The next installment in the ongoing public art thing takes us out to the Willow Creek MAX station, out in the westside 'burbs, where we're taking a look at the station's oversized teracotta tables and chairs. TriMet's Blue Line Public Art Guide describes the furniture and the general theme of the stop:
Early plans for a library branch at this station inspired the theme of reading and literature. Though the library is no longer planned, the theme blossomed, resulting in the creation of several living rooms, places where one can curl up with a good book under the cherry trees. The cherry tree was chosen because of the role it has played in literature from different cultures.
Cast concrete furniture is clustered in groups. Literary references are sandblasted onto the backs of the chairs and on tabletops. Word scramble puzzles under the three shelters contain names of authors and characters from children’s books. Letters from the world’s alphabets are randomly tossed in seven locations along the bus and light rail platforms.
A September 1998 Oregonian piece by the paper's architecture critic (back in the olden days of yore when newspapers could afford architecture critics) offers a bit more detail, crediting Seattle artist Norie Sato for the design:
* Willow Creek/SW 185th Street: Although it had one of the smallest budgets, this station in a few years is apt to be one of the nicest. Using inexpensive, off-the-shelf Victorian-themed furniture, artist Sato created a series of outdoor "reading rooms" for a proposed branch library. The design team artists also successfully fought Tri-Met's objections to blooming trees, which require higher maintenance, to create a station worth an unplanned stop.

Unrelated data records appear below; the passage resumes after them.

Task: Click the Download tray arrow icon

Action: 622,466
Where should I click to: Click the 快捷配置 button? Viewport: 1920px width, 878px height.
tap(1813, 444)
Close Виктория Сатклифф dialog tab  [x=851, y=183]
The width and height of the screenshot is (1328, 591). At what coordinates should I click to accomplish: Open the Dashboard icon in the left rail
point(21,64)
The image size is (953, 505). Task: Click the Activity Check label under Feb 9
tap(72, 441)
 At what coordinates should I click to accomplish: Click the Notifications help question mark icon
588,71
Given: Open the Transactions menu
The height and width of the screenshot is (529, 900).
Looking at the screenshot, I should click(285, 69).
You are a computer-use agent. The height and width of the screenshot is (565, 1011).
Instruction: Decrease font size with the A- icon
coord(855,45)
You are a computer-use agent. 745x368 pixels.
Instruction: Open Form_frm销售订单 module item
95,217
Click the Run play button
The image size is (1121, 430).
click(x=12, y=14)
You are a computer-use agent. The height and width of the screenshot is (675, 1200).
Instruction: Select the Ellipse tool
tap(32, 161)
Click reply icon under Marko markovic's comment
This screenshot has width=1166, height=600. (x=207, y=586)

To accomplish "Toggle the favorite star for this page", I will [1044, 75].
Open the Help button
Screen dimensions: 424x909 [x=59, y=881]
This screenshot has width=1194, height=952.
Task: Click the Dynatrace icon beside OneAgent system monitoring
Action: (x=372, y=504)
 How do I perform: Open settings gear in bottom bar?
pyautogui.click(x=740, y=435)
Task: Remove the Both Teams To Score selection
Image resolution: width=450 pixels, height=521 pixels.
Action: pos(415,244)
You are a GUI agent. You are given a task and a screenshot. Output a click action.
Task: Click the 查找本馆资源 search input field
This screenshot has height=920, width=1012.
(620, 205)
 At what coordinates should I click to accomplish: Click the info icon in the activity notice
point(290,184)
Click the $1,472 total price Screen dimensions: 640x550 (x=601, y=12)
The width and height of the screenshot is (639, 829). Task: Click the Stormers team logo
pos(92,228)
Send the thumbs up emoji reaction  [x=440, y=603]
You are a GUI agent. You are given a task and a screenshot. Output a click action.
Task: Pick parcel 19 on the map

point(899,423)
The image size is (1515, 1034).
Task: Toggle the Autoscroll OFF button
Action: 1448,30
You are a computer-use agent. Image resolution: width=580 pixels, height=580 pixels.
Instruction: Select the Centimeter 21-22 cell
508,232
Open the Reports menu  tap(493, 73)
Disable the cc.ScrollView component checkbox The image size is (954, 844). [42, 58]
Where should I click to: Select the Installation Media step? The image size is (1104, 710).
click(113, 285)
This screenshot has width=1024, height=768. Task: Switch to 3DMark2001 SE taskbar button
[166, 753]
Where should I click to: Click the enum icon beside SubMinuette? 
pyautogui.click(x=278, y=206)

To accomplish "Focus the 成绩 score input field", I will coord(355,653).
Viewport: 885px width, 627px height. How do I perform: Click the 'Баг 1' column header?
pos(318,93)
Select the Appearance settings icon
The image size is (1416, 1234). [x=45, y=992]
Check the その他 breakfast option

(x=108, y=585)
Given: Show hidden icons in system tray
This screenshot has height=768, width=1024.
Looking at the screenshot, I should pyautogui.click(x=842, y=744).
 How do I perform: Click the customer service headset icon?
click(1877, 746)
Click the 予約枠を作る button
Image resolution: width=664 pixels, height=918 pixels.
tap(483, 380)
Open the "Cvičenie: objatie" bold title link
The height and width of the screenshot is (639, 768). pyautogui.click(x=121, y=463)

This post sat around in Drafts for several years before I finally figured out who designed it, which is one of those pesky little details I like to know before I hit 'Publish' if at all possible. If you look at the Tri-Met public art guide I linked to, you might notice that it generally offers little or no information about who created most of the art along the Blue Line. These glaring omissions were not accidental. As I mentioned in a 2018 post about the Milikan Way MAX station art, this is an enduring legacy of the silly late-80s and early-90s culture wars, back when right-wing busybodies had nothing better to do than fill their adult diapers over a few examples of controversial art funded by You, The American Taxpayer™. (If that era was before your time, or you just generally don't follow art news that closely, the Wiki bios of photographers Robert Mapplethorpe and Andres Serrano might be a good place to start.)
The important thing to know about that historical episode is that it happened right around Peak Gingrich, and so the GOP outrage led to a few years' moratorium on any new public art in all federally-funded projects, which was long enough for that particular culture war to blow over and the GOP to find something new to go shrieking about. If I recall correctly they switched over to impeaching the president for having an affair, while they were all quietly having affairs too, but that's a whole other story. The moratorium happened to coincide with the design work for phase 1 of the Westside MAX line, from downtown Portland out to 185th. So, officially, everything decorative along that stretch of track was considered Design and not Art. It was all, officially, a collaborative effort by the whole Westside MAX Design Team, each element contributing to a single unified (and uncontroversial) theme at each station. No individual credit was given, and if the individual bits of design had names, the public was not supposed to ever find out what they were called or who made them, or else the whole city gets stomped by a mile-high Gingrich kaiju or something. I mean, in reality that almost certainly won't happen; the Culture War industry currently has bigger fish to fry, like banning vaccines, and burning books, and persecuting non-Aryans, and ending democracy once and for all, forever. It's not that they aren't still mad about art; it's just that everyone who'd be detained for making decadent art is already destined for the camps for any number of other reasons. Besides, they have their own art and artists now, like this guy
As it turned out, the MAX line was delayed several years because tunneling through the West Hills turned out to be a lot more complicated than anyone had expected, and the federal ban actually expired a few years before the line opened. So they were able to tell us a few names and titles here and there, like Core Sample Time Line at the underground Washington Park station. Other info sorta-leaked out later via an obscure, now-defunct RACC web server (RACC being Portland's regional public art agency), as with Transplant at the Elmonica MAX station. That server was for the agency's "design roster", listing local artists with past experience handling public commissions and the bureaucratic stuff that comes with them, and a track record of getting quality work done on time and within budget. The program still exists, and a recent (2017-2020) collection of artists' resumes includes a couple of references to prior work on MAX projects a quarter-century ago, and to the Willow Creek station specifically, but that didn't give me enough to go on, and years went by until I took another look at this post and happened to search the library's newspaper database with exactly the right search terms.
The really sad thing about all this is that the proposed library never happened. They did open one at a different MAX stop closer to Hillsboro, but it closed after a few years, and the area even lost the longtime Tanasbourne Library after a bond measure for a new building failed, and the existing version of it lost its lease in a mini-mall on 185th & Evergreen and had nowhere to go, and now the only option nearby is the Aloha Community Library, a scrappy underdog nonprofit (as in, it gets zero government dollars and relies on volunteers to keep the doors open.) down at the shopping center at Kinnaman and Farmington, several miles away.